### Self-Attention

In [23]:
import torch.nn as nn
import torch

class SelfAttention(nn.Module):

    def __init__(self, d_in, d_out_kq, d_out_v):
        super().__init__()
        self.d_out_kq = d_out_kq
        self.W_query = nn.Linear(d_in, d_out_kq)
        self.W_key   = nn.Linear(d_in, d_out_kq)
        self.W_value = nn.Linear(d_in, d_out_v)

    def forward(self, x):
        keys, queries, values = self.W_key(x), self.W_query(x), self.W_value(x)

        attn_scores = queries @ keys.transpose(-2,-1)  # unnormalized attention weights
        # no mask
        attn_weights = torch.softmax(
            attn_scores / self.d_out_kq**0.5, dim=-1
        )

        # # causal mask
        # seq_len = attn_weights.shape[0] # seq_len x seq_len
        # mask = torch.triu(torch.ones(seq_len, seq_len), diagonal=1)
        # masked = attn_scores.masked_fill(mask.bool(), -torch.inf)
        # attn_weights = torch.softmax(masked / self.d_out_kq**0.5, dim=1)

        context_vec = attn_weights @ values
        return context_vec

In [30]:
embedded_sentence = torch.randn((2, 6, 3)) #b, seq_len, n_dim
# reduce d_out_v from 4 to 1, because we have 4 heads
d_in, d_out_kq, d_out_v = 3, 2, 4
sa = SelfAttention(d_in, d_out_kq, d_out_v)

### Multi-head-Attention

In [31]:
class MultiHeadAttention(nn.Module):
    def __init__(self, d_in, d_out_kq, d_out_v, num_heads):
        super().__init__()
        self.heads = nn.ModuleList(
            [SelfAttention(d_in, d_out_kq//num_heads, d_out_v//num_heads)
             for _ in range(num_heads)]
        )
    def forward(self, x):
        return torch.cat([head(x) for head in self.heads], dim=-1)

In [34]:
mha = MultiHeadAttention(d_in, d_out_kq, d_out_v, num_heads=2)
context_vecs = mha(embedded_sentence)


### Temporal Mixing

consists of 2 layers - conv3d and temporal attention applied after every spatial layer

![image.png](../imgs/vid.png)

In [1]:
import torch
import torch.nn as nn
from einops import rearrange
import torch.nn.functional as F
from einops.layers.torch import Rearrange

In [None]:
class Conv3DLayer(nn.Module):
    def __init__(self, in_dim, out_dim, n_frames):
        super().__init__()

        self.to_3d = Rearrange('(b t) c h w -> b c t h w', t=n_frames)
        self.to_2d = Rearrange('b c t h w -> (b t) c h w')
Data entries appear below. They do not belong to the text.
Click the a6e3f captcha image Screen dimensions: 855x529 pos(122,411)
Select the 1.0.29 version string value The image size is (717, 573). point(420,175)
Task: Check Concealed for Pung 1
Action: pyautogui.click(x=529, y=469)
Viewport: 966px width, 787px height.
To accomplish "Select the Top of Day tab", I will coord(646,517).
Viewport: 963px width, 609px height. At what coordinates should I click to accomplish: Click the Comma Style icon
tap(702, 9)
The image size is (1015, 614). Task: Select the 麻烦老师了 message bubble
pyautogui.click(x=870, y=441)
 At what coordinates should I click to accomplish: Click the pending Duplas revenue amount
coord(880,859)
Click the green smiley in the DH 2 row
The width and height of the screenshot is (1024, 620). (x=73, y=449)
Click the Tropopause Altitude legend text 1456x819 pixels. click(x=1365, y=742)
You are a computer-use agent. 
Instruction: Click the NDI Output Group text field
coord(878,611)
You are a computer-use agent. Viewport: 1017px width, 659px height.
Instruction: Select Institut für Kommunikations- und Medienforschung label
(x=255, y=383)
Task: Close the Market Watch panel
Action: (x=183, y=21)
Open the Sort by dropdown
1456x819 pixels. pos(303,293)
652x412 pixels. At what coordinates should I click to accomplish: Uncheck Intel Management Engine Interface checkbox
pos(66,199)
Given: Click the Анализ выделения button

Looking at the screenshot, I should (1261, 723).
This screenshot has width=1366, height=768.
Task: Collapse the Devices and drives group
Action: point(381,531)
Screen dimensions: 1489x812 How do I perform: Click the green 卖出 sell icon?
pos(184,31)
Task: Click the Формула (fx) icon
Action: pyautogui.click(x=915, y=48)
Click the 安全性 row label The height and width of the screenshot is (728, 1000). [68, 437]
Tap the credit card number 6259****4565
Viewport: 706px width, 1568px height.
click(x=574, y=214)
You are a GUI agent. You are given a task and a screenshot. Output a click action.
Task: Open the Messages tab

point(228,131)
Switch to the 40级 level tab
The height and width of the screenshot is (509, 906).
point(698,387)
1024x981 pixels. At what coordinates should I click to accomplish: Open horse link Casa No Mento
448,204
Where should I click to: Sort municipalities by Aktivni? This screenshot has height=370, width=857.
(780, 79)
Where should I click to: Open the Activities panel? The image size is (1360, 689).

        k, p = (3, 1, 1), (1, 0, 0)
        self.block1 = nn.Sequential(
            nn.GroupNorm(32, in_dim),
            nn.SiLU(),
            nn.Conv3d(in_dim, out_dim, kernel_size=k, stride=1, padding=p)
        )
        self.block2 = nn.Sequential(
            nn.GroupNorm(32, out_dim),
            nn.SiLU(),
            nn.Conv3d(out_dim, out_dim, kernel_size=k, stride=1, padding=p)
        )
        self.alpha = nn.Parameter(torch.ones(1))

    def forward(self, x):
        h = self.to_3d(x)

        h = self.block1(h)
        h = self.block2(h)

        h = self.to_2d(h)

        with torch.no_grad():
            self.alpha.clamp_(0, 1)
        out = self.alpha * x + (1 - self.alpha) * h
        return out

In [77]:
class TemporalAttentionLayer(nn.Module):
    def __init__(self, dim=64, n_frames=5, n_heads=8, kv_dim=None):
        super().__init__()
        self.n_frames = n_frames
        self.alpha = nn.Parameter(torch.ones(1))
        self.mha = MultiHeadAttention(d_in=dim, d_out_kq=dim, d_out_v=dim, num_heads=n_heads)

    def forward(self, q, kv=None, mask=None):
        skip = q
        bt, c, h, w = q.shape
        q = rearrange(q, '(b t) c h w -> (b h w) t c', t=self.n_frames)
        out = self.mha(q)
        out = rearrange(out, '(b h w) t c -> (b t) c h w', h=h, w=w)
        with torch.no_grad():
            self.alpha.clamp_(0, 1)
        out = self.alpha * skip + (1 - self.alpha) * out
        return out

In [80]:
t = TemporalAttentionLayer(dim=2*32*32, n_frames=5)
# bt, c, h, w
q = torch.randn(2*5,64,32,32)
out = t(q)

torch.Size([10, 64, 32, 32])
torch.Size([2048, 5, 64])
torch.Size([10, 64, 32, 32])